Model Selection

Overview

The Model_Finder class compares two machine learning algorithms (XGBoost and SVM) for each cluster and selects the best performer based on AUC score. Both models undergo hyperparameter tuning using GridSearchCV.

Model_Finder Class

Implemented in best_model_finder/tuner.py:

from sklearn.svm import SVC
from sklearn.model_selection import GridSearchCV
from xgboost import XGBClassifier
from sklearn.metrics import roc_auc_score, accuracy_score

class Model_Finder:
    def __init__(self, file_object, logger_object):
        self.file_object = file_object
        self.logger_object = logger_object
        self.sv_classifier = SVC()
        self.xgb = XGBClassifier(objective='binary:logistic', n_jobs=-1)

Model Selection Pipeline

Train XGBoost

Tune hyperparameters and train XGBoost model

Evaluate XGBoost

Calculate AUC score on test set

Train SVM

Tune hyperparameters and train SVM model

Evaluate SVM

Calculate AUC score on test set

Compare Models

Select model with higher AUC score

XGBoost Hyperparameter Tuning

Parameter Grid

def get_best_params_for_xgboost(self, train_x, train_y):
    self.logger_object.log(self.file_object,
                          'Entered the get_best_params_for_xgboost method of the Model_Finder class')
    try:
        # Initializing with different combination of parameters
        self.param_grid_xgboost = {
            "n_estimators": [100, 130],
            "criterion": ['gini', 'entropy'],
            "max_depth": range(8, 10, 1)  # [8, 9]
        }

n_estimators

list

Number of boosting rounds

100: Faster training, may underfit
130: More iterations, better fit

criterion

list

Split quality measure

gini: Gini impurity (faster)
entropy: Information gain (more computationally expensive)

max_depth

range

Maximum tree depth

8: Shallower trees, less overfitting
9: Deeper trees, more complex patterns

GridSearchCV for XGBoost

        # Creating an object of the Grid Search class
        self.grid = GridSearchCV(
            XGBClassifier(objective='binary:logistic'),
            self.param_grid_xgboost,
            verbose=3,
            cv=5
        )
        
        # Finding the best parameters
        self.grid.fit(train_x, train_y)
        
        # Extracting the best parameters
        self.criterion = self.grid.best_params_['criterion']
        self.max_depth = self.grid.best_params_['max_depth']
        self.n_estimators = self.grid.best_params_['n_estimators']
        
        # Creating a new model with the best parameters
        self.xgb = XGBClassifier(
            criterion=self.criterion,
            max_depth=self.max_depth,
            n_estimators=self.n_estimators,
            n_jobs=-1
        )
        
        # Training the new model
        self.xgb.fit(train_x, train_y)
        
        self.logger_object.log(self.file_object,
                              'XGBoost best params: ' + str(self.grid.best_params_) + 
                              '. Exited the get_best_params_for_xgboost method of the Model_Finder class')
        return self.xgb
        
    except Exception as e:
        self.logger_object.log(self.file_object,
                              'Exception occured in get_best_params_for_xgboost method of the Model_Finder class.
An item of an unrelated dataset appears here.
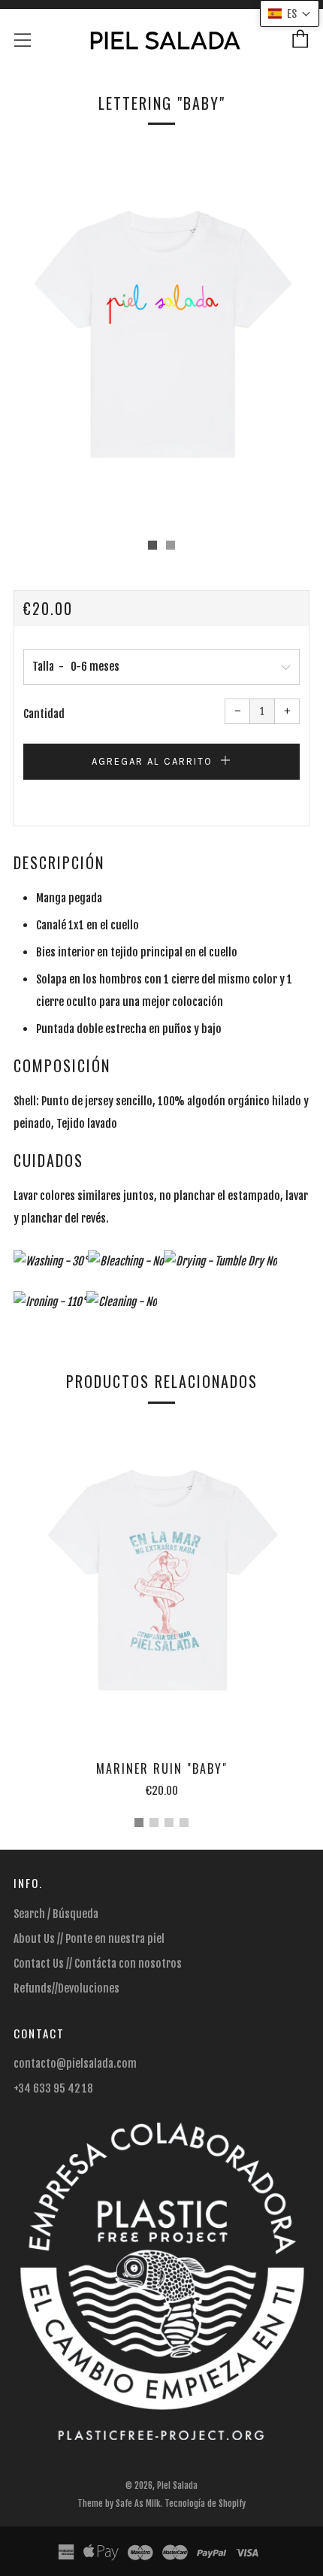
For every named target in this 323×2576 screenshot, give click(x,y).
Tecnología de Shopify (205, 2503)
Exception message: ' + str(e))
        raise Exception()

GridSearchCV Configuration:

cv=5: 5-fold cross-validation for robust parameter selection
verbose=3: Detailed logging of grid search progress
objective=‘binary:logistic’: Binary classification task
n_jobs=-1: Use all CPU cores for parallel training

GridSearchCV tests all combinations: 2 × 2 × 2 = 8 parameter combinations × 5 folds = 40 model fits

SVM Hyperparameter Tuning

Parameter Grid

def get_best_params_for_svm(self, train_x, train_y):
    self.logger_object.log(self.file_object, 
                          'Entered the get_best_params_for_svm method of the Model_Finder class')
    try:
        # Initializing with different combination of parameters
        self.param_grid = {
            "kernel": ['rbf', 'sigmoid'],
            "C": [0.1, 0.5, 1.0],
            "random_state": [0, 100, 200, 300]
        }

kernel

list

Kernel function for transforming input space

rbf: Radial Basis Function (good for non-linear patterns)
sigmoid: Sigmoid kernel (neural network-like)

list

Regularization parameter (controls overfitting)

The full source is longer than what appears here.